Andy Mukherjee: ” Consider the 36 trillion rupees ($500 billion) of output in the June quarter of 2019. Index it to 100. Had that number continued to increase at the near-7% rate seen during the April-June period of the previous eight years, it would have crossed 114 by now. Instead, India is left with 32 trillion rupees of real production, which corresponds to roughly 91 on the index. That’s a fifth of potential GDP lost in the first quarter of the fiscal year. Assuming that the country gets lucky and avoids a deadly third wave, some of the loss might get made up in the remaining nine months. For that, though, India needs robust pent-up demand. Where will it come from?”

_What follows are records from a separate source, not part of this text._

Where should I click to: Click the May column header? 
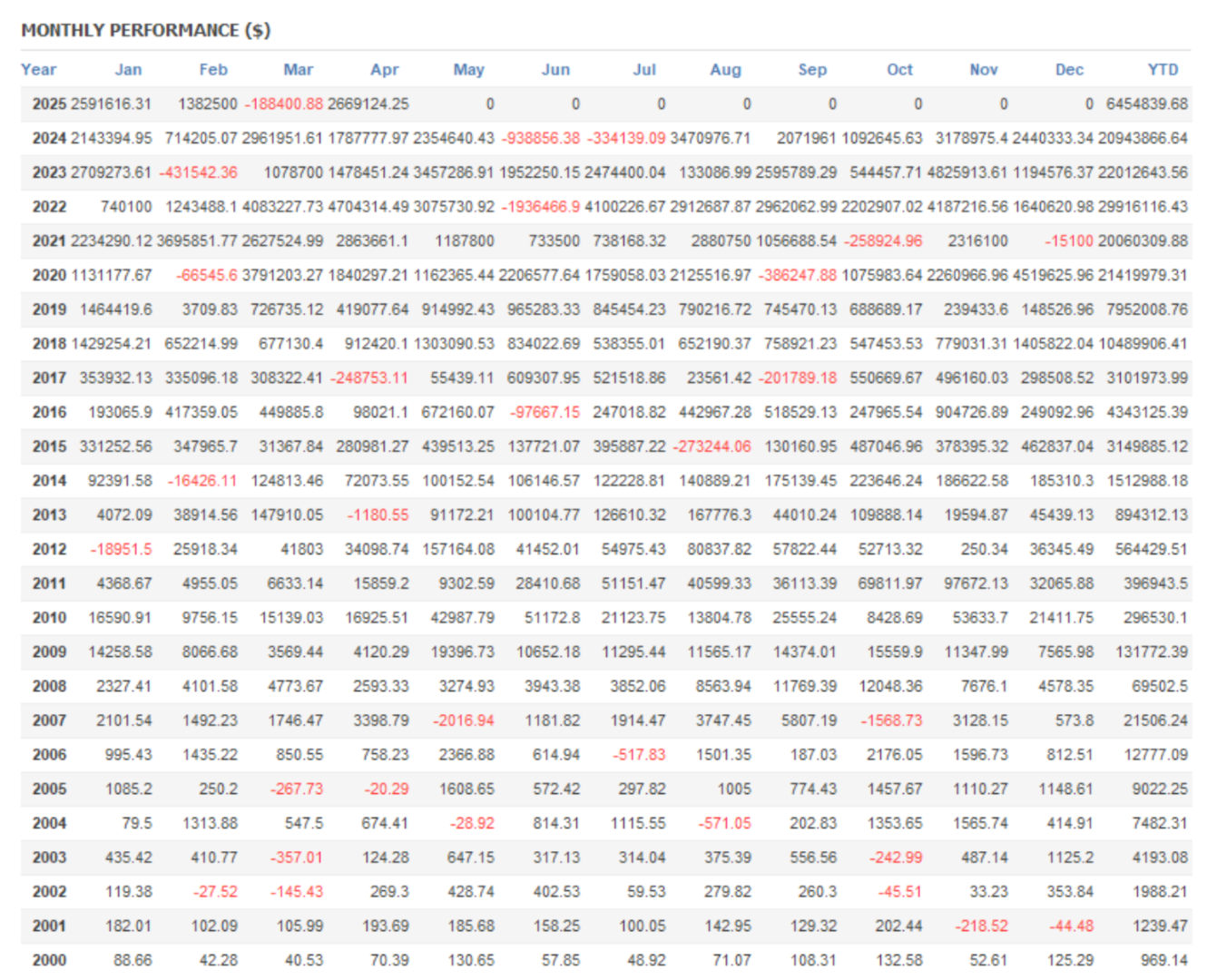coord(468,69)
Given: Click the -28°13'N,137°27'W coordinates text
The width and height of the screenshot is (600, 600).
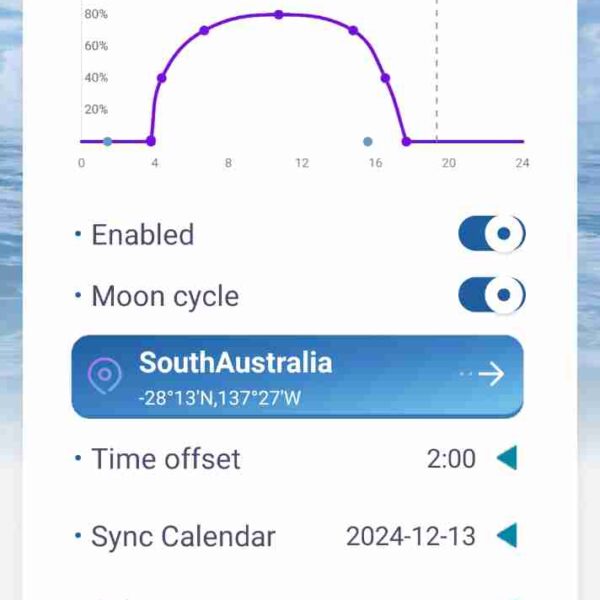Looking at the screenshot, I should 220,398.
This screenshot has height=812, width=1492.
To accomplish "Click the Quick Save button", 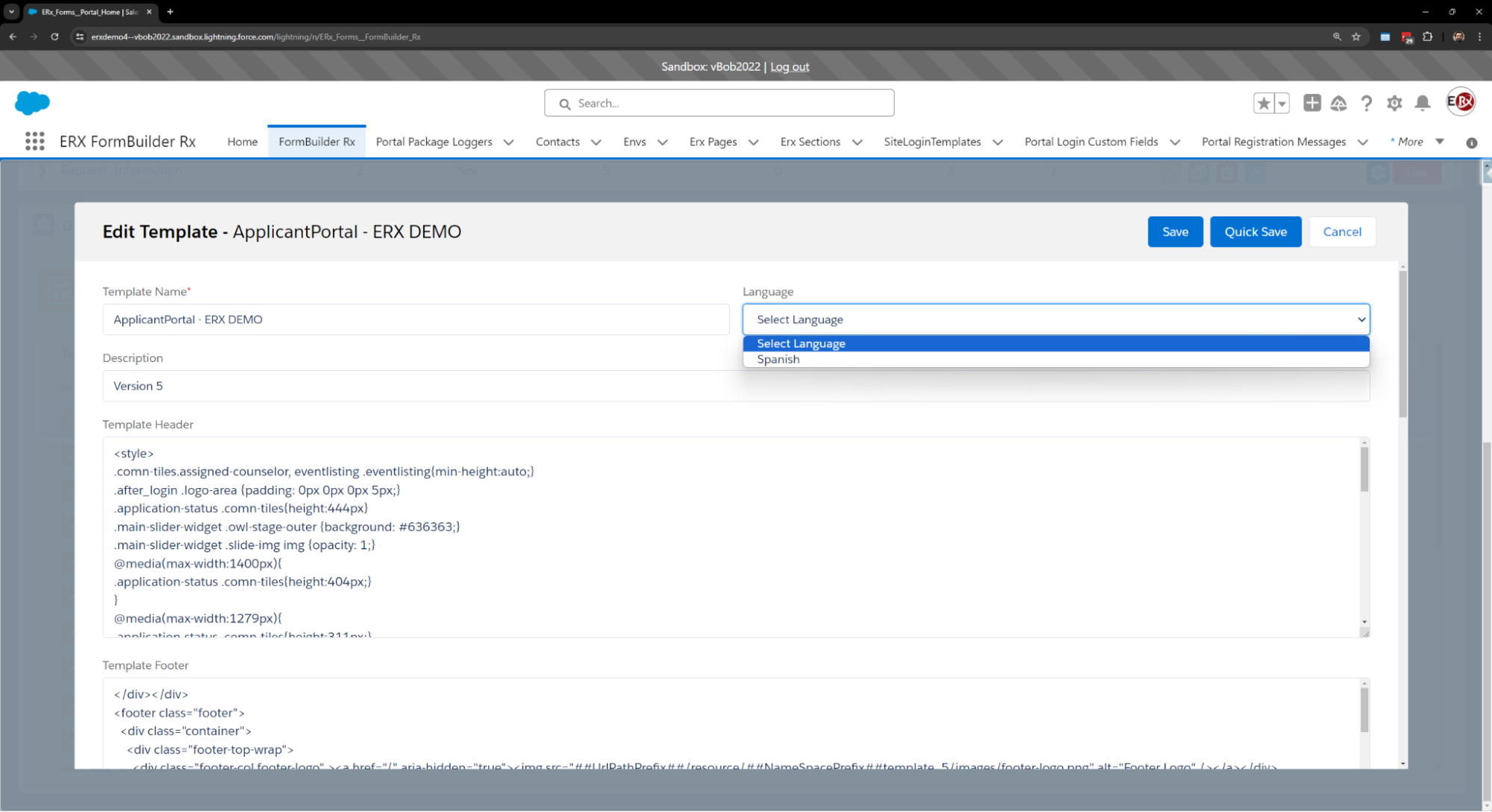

Sam Barcroft: “If we accept that to have a rich life we must sometimes make ourselves vulnerable, we must also agree that risk-taking is a necessity…it is better to take a number of calculated risks, and to accept some of them won’t work out perfectly, than to wait in hope for the world to deliver your outcomes for you on a plate. Faced with a big decision, as long as you’ve evaluated the risks carefully, and taken a positive decision, you’re building the courage and discipline that will see you right over time.”